**TASK INPUT**
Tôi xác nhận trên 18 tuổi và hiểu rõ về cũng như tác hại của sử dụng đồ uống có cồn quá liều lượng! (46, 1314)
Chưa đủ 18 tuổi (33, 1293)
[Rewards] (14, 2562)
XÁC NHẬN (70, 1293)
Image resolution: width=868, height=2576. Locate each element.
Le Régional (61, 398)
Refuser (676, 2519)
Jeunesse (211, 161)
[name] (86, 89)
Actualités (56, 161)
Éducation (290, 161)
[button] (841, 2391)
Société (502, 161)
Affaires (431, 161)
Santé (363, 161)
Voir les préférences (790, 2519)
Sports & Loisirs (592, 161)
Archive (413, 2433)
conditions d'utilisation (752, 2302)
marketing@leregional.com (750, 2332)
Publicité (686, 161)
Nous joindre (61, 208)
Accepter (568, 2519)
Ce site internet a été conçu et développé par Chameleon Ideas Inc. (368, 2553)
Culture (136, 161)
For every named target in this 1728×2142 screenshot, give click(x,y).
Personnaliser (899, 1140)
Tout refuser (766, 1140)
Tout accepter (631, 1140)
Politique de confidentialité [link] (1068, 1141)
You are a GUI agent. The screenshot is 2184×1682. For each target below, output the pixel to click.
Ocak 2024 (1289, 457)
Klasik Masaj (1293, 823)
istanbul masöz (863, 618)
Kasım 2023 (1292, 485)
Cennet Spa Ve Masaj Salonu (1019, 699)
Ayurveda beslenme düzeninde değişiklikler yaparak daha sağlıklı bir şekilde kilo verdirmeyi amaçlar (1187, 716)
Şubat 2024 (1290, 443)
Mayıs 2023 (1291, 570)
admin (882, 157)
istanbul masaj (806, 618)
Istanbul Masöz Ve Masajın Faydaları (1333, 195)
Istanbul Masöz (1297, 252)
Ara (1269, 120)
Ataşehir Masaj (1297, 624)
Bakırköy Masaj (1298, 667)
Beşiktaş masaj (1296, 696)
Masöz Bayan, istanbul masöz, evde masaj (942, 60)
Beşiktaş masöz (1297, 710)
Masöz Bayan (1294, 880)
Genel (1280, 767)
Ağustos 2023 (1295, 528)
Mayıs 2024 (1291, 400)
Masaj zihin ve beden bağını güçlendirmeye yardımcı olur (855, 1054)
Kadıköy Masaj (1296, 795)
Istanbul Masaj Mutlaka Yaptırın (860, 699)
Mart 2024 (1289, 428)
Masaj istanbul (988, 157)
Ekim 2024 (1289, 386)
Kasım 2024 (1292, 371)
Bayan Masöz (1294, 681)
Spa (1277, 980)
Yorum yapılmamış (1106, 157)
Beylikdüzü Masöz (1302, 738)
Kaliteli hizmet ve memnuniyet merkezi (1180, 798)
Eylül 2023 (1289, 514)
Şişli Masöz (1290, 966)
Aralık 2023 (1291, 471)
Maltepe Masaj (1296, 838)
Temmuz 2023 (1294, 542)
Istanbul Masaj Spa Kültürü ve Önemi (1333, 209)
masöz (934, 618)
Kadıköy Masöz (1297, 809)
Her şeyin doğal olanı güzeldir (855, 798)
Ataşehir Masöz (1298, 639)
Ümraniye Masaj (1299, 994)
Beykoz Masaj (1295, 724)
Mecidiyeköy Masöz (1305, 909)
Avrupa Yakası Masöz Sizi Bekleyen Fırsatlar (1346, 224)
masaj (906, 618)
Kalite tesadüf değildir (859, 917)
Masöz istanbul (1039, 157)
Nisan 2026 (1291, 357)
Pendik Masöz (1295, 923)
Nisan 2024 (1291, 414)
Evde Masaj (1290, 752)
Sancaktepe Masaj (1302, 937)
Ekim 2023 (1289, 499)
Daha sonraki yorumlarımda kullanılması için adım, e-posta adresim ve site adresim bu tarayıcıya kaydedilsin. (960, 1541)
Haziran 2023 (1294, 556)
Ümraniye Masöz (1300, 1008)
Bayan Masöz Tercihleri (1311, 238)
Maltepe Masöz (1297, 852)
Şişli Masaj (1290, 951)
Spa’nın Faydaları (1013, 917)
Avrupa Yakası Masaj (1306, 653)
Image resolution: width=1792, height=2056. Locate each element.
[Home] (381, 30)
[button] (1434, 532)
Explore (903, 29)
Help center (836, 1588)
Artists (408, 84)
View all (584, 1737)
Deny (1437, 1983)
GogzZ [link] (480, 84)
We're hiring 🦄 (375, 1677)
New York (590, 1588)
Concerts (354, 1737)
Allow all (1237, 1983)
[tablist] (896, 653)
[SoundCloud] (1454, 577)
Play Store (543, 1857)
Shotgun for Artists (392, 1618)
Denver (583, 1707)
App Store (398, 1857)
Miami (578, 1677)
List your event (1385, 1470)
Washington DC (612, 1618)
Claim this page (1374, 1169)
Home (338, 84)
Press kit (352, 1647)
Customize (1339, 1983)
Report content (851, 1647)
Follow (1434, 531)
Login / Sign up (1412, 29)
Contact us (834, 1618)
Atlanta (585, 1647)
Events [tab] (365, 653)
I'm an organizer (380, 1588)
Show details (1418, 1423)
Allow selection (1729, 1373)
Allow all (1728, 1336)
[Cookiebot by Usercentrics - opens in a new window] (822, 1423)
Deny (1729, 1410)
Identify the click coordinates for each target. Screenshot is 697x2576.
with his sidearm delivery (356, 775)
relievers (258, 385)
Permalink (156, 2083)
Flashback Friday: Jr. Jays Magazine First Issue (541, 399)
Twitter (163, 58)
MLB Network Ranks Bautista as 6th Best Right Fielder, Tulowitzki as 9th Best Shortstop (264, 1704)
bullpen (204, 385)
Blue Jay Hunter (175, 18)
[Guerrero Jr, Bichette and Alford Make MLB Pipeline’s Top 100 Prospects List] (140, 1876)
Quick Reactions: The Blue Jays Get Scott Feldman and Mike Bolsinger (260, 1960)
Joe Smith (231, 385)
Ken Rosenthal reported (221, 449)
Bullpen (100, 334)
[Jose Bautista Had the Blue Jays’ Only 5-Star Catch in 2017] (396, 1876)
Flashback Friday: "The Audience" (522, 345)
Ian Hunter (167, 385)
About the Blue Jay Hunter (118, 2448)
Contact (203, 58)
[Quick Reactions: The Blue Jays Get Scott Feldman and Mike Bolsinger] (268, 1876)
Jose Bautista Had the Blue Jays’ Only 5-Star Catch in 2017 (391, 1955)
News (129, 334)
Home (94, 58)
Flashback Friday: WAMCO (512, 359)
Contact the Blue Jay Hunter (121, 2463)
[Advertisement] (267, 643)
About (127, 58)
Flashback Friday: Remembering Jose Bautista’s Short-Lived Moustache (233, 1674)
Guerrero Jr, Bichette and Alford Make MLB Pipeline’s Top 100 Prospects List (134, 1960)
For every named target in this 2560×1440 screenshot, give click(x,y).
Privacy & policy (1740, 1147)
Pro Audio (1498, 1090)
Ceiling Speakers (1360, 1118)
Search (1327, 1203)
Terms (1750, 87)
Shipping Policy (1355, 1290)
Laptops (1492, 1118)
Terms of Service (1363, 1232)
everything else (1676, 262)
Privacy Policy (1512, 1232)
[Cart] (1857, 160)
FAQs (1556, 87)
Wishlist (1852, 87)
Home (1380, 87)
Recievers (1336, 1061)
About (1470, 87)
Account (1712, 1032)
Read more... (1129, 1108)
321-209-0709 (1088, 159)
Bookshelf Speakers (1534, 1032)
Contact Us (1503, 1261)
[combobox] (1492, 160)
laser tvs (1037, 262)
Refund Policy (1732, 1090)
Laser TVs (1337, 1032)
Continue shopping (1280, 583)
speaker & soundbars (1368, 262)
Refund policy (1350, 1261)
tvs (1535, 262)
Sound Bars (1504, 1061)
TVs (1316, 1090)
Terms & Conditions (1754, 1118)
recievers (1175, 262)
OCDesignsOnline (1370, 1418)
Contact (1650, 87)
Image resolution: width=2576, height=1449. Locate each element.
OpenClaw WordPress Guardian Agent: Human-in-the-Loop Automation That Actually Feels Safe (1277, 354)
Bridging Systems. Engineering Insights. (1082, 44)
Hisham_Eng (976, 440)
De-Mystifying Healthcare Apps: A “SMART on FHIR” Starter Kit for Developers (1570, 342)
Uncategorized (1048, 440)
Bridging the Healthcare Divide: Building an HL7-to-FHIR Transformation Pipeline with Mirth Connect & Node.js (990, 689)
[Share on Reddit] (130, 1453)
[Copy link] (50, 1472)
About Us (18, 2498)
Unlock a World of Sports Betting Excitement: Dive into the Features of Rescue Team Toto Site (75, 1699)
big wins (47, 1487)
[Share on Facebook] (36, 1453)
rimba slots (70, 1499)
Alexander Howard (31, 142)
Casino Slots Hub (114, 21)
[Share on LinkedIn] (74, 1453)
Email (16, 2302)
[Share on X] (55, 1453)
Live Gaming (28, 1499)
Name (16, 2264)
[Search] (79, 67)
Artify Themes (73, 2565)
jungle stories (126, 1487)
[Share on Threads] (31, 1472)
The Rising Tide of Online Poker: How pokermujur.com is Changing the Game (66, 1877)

**EXERCISE BRIEF**
Show every line above in which the word "tuổi" is found.

**RESULT**
Tôi xác nhận trên 18 tuổi và hiểu rõ về cũng như tác hại của sử dụng đồ uống có cồn quá liều lượng! (46, 1314)
Chưa đủ 18 tuổi (33, 1293)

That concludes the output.